In ‘Meeting the European Union’s Forest Strategy goals: A comparative European assessment”, a team of 16 authors analysed policies in 15 countries in and outside the EU, as well as three regions in Spain and looked at the patterns which emerged.

The authors found there is a striking diversity of socio-economic, environmental and political settings for forests and forestry in Europe and even within countries, which affect the impact of the Forest Strategy. At the same time, there are common issues for forest governance and management across Europe, including a considerable divide of forestry and conservation interests and the increasing impact of climate change and related forest disturbances.

Drivers that enhance and/or hinder the implementation capacity of countries and regions include:

  • domestic forest policy developments (eg the development of shared national/ regional visions for future forests);
  • policy fragmentation and restructured administrative competences;
  • increasing demand for (new) forest policy goals in the face of a lack of human and financial resources;
  • different interpretations of sustainable forestry and closer to nature practices and a lack of systematic conflict resolution to meet the increasing polarisation of ideological positions.

Based on the analysis, the authors created a ‘toolbox’ of 9 policy recommendations to aid the implementation of the Forest Strategy, some relevant for the whole of Europe, others of more importance for specific countries or groups of countries.

  1. Reconsider and agree on shared European key objectives on forests.
  2. Respect the diversity of forestry settings in Europe and strive for regionally adapted implementation trajectories for European forest policy goals and EU forest related policies.
  3. Strengthen the social license for forest policy.
  4. Invest in knowledge generation and knowledge communication.
  5. Connect policy objectives to economic incentives.
  6. Tackle climate change and use it as a leverage point for a renewed societal deal on forests.
  7. Improve information on policy impacts and adapt policies accordingly.
  8. Establish a cross-country dialogue on forest governance.
  9. Increase transparency of forest policy making and implementation at all levels.


Lead author Mireia Pecurul-Botines said: “The EU Forest strategy is a fundamental guiding policy to steer forest multifunctionality in Europe. Policy studies like this one are needed to assess systematically how different countries’ policy priorities and forestry contexts influence meeting the EU Forest Strategy goals, and to foster learning and dialogue across them.”
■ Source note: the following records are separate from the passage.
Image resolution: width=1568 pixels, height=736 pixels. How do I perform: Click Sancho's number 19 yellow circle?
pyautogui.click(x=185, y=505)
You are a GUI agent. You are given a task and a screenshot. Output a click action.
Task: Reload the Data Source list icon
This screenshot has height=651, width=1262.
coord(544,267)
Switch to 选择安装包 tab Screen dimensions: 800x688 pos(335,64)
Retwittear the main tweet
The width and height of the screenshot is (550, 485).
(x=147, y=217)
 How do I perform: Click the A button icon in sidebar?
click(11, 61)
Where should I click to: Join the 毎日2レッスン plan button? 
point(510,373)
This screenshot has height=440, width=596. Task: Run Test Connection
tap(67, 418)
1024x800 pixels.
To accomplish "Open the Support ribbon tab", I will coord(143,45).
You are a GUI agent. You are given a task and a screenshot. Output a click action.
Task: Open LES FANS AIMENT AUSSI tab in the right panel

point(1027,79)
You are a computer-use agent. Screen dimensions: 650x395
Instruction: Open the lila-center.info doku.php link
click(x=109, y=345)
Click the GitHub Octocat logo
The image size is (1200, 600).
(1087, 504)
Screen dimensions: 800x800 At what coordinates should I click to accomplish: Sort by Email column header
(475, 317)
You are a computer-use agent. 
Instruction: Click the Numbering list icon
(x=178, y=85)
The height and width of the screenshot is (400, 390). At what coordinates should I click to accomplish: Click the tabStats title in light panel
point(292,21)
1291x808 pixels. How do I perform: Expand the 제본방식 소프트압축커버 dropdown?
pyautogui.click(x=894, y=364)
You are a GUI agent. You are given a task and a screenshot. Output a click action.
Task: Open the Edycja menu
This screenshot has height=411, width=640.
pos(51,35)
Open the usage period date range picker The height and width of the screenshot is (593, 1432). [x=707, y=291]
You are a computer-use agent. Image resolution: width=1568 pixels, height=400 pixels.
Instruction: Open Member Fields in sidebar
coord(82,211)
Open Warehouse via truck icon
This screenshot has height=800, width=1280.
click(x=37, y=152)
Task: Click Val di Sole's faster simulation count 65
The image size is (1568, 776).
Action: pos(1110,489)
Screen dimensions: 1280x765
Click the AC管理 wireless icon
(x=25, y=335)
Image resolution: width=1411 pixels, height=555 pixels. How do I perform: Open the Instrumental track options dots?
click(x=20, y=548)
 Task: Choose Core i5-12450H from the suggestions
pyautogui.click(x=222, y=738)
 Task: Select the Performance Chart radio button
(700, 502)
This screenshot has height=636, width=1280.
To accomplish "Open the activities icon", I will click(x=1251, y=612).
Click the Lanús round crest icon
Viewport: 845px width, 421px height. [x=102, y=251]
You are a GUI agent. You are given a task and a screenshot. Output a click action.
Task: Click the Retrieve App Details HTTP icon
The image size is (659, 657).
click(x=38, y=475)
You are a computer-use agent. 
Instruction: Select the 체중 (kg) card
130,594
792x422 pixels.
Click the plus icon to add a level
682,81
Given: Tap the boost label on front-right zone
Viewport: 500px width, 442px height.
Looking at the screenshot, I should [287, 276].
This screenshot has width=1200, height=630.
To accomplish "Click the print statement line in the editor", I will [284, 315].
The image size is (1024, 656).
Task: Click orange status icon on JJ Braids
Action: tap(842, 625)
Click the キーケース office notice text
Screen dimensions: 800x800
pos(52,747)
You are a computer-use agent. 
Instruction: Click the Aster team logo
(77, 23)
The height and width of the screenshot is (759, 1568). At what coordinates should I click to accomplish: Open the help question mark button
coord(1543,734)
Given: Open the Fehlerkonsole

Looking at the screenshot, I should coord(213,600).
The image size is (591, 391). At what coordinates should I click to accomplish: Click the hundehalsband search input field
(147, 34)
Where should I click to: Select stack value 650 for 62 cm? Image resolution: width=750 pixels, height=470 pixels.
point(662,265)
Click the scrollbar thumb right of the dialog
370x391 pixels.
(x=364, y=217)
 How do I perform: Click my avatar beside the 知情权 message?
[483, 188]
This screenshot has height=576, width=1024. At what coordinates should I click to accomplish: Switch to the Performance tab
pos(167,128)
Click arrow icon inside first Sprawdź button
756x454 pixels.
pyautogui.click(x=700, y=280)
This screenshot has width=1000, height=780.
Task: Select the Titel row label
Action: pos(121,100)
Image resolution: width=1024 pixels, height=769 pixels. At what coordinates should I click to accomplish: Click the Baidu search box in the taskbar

Pecurul-Botines, M., Secco, L., Bouriaud, L., Giurca, A., Brockhaus, M., Brukas, V., Hoogstra-Klein, M.A., Konczal, A., Marcinekova, L., Niedzialkowski, K., Øistad , K., Pezdevšek Malovrh, Š., Pietarinen, N., Roux, J-L., Wolfslehner, B., Winkel, G. 2023. Meeting the European Union’s Forest Strategy goals: A comparative European assessment. From Science to Policy 15. European Forest Institute.